Wednesday, April 9, 2008

Las Vegas Part 3



I decided to take another trip to Vegas. I always wanted to stay at the Bellagio because it has the lake and fountain that plays to music. The idea of getting a room with a view of that sounded really cool. While getting the reservation I took a look at the spa packages and decided to go ahead and pay for one and see how it goes. Usually when I do this I always get screwed. When I checked in at the front desk I noticed they had me staying in the Spa Tower. While making my reservation, I got a room with a “partial” view. To me this meant if you look really hard around the corner you can see the edge to of the lake. I was shocked when I walk into my room and saw the view. I was so happy I had to take pictures and send it to everyone!

As I have already said in other posts, I like to play craps. I had been spending time trying to learn a particular disciplined approach to playing craps and was egger to try it. The only problem was I was set up to play the “right” better. Meaning I was set up to bet with the shooter. All weekend the tables were very cold. If I had been ready to be a “wrong” better, I would have done very well.

Saturday at 1pm I checked into my spa deal. I was nervous and unsure what I was getting myself into. The package I got started with some kind of water massage. It was going to be like an hour to and hour and a half long. The lady came and got me and took me into a room that had a small pool in the center. The lights were dim and soft music. I got in the water and she put floats on my knees to help me float in the water. During the massage she supported my head to keep my mouth above water. The experience was overwhelming. I closed my eyes and just let myself go. Soon it became obvious to me that I could really let a lot of grief go here. I surrendered and started to cry. Not like over the top boo hoo cry but just a constant flow of tears. I allowed my self to imagine the most horrible things about how Carol suffered, her pain, I even imagined what her last moments must have been like and what she might have said knowing she was going to die. Then something strange happened, the bad memories started to become less and less. Out of no where I started to have memories of Carol that were good ones. I started to smile and laugh. For the first time since she died, I felt happy when I thought about her.

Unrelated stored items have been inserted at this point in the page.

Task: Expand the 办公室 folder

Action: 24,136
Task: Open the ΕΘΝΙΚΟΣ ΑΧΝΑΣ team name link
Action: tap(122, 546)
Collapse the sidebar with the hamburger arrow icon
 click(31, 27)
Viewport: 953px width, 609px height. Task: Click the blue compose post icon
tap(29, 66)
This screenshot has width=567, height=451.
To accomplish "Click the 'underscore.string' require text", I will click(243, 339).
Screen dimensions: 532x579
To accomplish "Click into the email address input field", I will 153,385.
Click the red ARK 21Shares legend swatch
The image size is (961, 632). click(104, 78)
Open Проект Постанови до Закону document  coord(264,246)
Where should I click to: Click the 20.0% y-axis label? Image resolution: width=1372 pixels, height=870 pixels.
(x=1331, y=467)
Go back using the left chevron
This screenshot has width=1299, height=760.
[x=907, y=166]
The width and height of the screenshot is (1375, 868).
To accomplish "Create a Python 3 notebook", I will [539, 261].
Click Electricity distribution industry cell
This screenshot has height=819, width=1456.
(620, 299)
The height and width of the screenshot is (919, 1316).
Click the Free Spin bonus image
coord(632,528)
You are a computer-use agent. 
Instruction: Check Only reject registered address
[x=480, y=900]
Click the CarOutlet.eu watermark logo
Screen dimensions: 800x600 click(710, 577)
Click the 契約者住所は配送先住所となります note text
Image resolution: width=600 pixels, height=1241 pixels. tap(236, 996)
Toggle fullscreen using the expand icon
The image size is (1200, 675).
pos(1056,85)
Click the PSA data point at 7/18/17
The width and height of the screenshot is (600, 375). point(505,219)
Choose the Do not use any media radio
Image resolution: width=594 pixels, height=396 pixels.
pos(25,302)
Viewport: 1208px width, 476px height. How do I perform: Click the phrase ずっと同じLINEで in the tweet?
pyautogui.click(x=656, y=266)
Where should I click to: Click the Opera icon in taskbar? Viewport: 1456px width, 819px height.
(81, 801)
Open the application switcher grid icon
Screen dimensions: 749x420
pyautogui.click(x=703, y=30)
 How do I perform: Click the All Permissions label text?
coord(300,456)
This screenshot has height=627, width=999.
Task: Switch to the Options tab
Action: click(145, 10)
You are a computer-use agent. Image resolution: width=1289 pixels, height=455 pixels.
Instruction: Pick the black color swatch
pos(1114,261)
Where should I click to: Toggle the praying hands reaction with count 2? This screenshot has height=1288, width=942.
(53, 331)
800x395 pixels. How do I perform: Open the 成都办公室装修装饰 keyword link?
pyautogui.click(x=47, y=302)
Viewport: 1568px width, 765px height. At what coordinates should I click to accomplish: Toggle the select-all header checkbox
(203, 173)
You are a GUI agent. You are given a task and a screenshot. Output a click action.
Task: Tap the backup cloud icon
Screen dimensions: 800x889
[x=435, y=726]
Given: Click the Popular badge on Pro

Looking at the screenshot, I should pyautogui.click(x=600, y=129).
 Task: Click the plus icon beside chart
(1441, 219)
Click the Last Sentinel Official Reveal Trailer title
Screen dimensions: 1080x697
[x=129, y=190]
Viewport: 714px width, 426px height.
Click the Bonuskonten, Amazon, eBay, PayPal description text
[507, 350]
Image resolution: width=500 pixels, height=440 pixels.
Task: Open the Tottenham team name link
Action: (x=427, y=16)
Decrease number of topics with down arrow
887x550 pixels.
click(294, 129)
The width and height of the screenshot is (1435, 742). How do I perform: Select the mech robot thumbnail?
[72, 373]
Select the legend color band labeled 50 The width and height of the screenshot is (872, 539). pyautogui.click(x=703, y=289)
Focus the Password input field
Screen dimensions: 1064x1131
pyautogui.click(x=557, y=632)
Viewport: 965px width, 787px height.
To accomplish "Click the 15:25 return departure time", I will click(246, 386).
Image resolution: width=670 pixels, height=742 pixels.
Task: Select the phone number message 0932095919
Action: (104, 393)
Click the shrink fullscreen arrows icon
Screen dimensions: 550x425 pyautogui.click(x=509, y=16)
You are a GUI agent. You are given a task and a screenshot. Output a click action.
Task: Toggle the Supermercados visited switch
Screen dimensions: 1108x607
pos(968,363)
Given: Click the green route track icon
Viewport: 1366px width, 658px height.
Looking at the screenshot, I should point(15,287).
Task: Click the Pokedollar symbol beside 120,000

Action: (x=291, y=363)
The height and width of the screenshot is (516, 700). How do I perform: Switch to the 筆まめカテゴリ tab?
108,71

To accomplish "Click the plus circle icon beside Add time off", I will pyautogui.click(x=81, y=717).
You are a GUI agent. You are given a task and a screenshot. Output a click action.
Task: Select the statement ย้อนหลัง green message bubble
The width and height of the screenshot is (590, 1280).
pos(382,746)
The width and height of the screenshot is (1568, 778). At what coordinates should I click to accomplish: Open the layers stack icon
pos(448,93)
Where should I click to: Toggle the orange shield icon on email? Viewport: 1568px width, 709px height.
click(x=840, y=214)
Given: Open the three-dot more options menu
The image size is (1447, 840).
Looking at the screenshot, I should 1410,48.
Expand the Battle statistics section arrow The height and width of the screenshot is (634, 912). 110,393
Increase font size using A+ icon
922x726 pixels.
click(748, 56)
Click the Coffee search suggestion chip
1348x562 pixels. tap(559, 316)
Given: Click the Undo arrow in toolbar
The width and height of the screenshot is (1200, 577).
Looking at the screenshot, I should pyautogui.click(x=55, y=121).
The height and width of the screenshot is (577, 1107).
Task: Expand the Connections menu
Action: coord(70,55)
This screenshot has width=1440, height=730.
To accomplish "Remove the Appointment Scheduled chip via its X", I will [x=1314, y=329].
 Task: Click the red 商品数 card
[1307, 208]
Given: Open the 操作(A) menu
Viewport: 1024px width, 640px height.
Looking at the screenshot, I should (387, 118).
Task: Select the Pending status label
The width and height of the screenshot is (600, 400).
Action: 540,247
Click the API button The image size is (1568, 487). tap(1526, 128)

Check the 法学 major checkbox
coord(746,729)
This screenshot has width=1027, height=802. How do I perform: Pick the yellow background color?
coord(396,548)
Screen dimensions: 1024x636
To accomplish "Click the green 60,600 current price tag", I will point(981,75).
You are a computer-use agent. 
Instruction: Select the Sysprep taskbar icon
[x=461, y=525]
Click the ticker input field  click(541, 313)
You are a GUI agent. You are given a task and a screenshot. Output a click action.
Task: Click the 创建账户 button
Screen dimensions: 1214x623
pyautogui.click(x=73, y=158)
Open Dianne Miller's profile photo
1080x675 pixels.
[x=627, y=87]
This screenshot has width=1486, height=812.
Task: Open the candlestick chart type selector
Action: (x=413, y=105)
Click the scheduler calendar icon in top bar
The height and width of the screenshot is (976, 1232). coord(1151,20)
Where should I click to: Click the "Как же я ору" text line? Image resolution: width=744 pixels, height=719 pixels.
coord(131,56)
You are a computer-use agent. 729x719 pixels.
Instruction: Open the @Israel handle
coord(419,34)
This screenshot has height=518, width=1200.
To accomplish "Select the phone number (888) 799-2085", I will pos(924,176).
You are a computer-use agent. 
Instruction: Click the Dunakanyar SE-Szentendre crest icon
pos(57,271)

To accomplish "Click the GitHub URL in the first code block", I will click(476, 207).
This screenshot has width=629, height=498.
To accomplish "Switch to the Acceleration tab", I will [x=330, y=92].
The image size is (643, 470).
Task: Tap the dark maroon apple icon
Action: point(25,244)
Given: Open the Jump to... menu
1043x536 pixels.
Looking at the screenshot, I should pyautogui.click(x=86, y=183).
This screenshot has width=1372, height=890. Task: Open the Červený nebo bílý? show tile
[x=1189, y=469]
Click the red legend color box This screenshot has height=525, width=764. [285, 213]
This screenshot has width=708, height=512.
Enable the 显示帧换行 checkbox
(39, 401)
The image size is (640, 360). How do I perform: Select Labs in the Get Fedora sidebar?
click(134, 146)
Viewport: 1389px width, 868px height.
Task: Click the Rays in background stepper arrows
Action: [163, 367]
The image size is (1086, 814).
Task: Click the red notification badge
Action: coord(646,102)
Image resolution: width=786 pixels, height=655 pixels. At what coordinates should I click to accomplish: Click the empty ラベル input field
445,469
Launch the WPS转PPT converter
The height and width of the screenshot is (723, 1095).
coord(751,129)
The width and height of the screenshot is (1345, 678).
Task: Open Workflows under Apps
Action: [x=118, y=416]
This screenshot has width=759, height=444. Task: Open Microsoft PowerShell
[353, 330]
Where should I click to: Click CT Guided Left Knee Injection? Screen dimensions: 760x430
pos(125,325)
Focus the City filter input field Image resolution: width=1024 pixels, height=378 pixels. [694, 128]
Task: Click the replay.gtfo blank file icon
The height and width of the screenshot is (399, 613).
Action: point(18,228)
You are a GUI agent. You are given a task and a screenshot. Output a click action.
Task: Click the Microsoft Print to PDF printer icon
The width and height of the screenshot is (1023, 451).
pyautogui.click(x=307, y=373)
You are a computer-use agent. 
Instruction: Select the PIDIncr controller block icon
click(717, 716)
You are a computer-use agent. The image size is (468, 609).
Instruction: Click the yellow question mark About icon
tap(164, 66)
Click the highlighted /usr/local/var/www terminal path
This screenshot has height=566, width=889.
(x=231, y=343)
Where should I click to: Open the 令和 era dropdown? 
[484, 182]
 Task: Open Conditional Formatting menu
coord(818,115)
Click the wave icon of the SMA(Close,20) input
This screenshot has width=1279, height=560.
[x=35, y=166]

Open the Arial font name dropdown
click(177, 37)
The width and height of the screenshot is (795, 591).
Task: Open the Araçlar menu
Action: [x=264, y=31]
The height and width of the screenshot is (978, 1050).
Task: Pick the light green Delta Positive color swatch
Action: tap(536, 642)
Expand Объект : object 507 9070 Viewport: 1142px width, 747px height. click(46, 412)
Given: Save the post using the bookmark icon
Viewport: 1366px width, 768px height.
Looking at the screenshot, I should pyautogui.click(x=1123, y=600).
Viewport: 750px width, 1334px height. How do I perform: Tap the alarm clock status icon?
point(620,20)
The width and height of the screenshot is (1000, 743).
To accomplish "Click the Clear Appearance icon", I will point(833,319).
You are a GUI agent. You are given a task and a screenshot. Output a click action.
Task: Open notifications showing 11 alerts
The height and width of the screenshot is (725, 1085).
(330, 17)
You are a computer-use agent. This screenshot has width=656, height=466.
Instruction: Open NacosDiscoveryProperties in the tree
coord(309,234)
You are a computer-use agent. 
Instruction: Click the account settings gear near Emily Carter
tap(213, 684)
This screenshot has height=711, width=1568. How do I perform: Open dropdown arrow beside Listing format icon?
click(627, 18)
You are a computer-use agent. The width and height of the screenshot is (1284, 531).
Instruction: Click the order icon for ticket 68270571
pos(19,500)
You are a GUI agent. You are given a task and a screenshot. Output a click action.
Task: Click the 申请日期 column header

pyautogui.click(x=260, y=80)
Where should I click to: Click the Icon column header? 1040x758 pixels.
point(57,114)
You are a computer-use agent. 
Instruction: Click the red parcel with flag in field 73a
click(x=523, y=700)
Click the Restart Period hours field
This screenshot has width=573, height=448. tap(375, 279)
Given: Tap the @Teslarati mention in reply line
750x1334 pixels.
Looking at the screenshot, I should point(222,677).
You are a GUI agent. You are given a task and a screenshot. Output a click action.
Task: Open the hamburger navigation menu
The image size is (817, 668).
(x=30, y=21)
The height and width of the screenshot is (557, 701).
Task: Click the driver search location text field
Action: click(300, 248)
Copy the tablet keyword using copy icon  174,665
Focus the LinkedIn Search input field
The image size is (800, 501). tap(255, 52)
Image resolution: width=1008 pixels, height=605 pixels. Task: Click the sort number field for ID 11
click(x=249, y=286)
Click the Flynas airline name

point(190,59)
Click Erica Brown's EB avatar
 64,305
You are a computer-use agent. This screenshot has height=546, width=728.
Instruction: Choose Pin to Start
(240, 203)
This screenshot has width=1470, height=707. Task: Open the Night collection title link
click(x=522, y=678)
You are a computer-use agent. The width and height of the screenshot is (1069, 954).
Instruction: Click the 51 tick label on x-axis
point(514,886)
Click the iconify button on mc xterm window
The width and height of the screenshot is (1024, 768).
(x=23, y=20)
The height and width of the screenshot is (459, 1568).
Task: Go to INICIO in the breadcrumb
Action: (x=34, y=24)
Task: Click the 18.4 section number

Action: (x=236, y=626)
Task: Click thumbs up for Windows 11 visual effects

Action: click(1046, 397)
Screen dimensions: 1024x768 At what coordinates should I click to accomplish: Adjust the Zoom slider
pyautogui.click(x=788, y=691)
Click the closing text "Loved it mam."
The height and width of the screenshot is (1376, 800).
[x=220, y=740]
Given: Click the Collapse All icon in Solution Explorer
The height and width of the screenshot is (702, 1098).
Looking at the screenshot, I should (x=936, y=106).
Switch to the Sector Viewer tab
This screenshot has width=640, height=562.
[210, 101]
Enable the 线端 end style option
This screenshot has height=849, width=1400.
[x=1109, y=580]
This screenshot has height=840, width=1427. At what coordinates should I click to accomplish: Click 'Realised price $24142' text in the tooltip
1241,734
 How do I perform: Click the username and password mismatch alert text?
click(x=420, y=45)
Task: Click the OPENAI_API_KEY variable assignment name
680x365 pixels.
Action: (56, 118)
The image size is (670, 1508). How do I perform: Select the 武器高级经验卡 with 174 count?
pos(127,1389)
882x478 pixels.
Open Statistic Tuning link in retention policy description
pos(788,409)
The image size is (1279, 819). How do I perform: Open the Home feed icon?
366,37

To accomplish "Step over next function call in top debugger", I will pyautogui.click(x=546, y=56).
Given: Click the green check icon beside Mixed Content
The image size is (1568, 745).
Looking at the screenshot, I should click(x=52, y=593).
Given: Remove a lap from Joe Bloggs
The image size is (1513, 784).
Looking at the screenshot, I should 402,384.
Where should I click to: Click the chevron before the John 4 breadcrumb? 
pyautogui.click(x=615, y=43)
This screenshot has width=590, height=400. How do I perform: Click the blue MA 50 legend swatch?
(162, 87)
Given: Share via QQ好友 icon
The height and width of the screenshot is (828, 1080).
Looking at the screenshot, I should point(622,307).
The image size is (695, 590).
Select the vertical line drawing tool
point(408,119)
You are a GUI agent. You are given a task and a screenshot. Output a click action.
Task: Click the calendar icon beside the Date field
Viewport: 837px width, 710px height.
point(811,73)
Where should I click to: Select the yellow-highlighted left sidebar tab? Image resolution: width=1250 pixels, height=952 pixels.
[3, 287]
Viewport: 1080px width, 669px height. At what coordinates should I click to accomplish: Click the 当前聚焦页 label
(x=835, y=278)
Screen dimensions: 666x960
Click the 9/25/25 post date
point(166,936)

My next thing was a body polish. I won’t talk about that….

Then I had lunch. While taking me to the meditation room for lunch I passed a sign that said “Reserved for Private Party”. I walked in and my lunch was waiting. I couldn’t believe it, I had the whole meditation room to myself with lunch for a whole hour!

Next was a hands, feet and scalp massage. The guy started talking and I told him I had never done anything like this before. He asked me how it was so far. My replay was, “It is better than putting a gun to my head.” I then began to share about my last year and that I had been hopping that this year would be better but it hasn’t been. This was an attempt to try something to help me.

Sunday came and the craps tables where still rolling cold and I decided to come home. I’m feeling better today. Not great but not like I was. I guess it comes down to taking each day as they come.

1 comment:

Anonymous said...

Kelly,
Your experience with massage reminded me of the first time I worked on my mother. I was so apprehensive because she can be so uptight about things. I was nearly half-way through when out of nowhere she said, "I miss Marsha" and began to cry like you described. She had recently and suddently lost her best friend of 40 something years. The LAST thing I expected from massaging my own mother was tenderness and fragility. It was beautiful. What a gift you gave to your massage therapists that day. And, what a gift you received as well. I'm so inspired by how you keep on moving forward in spite of thoughts to the contrary. I'm with you on this journey... all the way.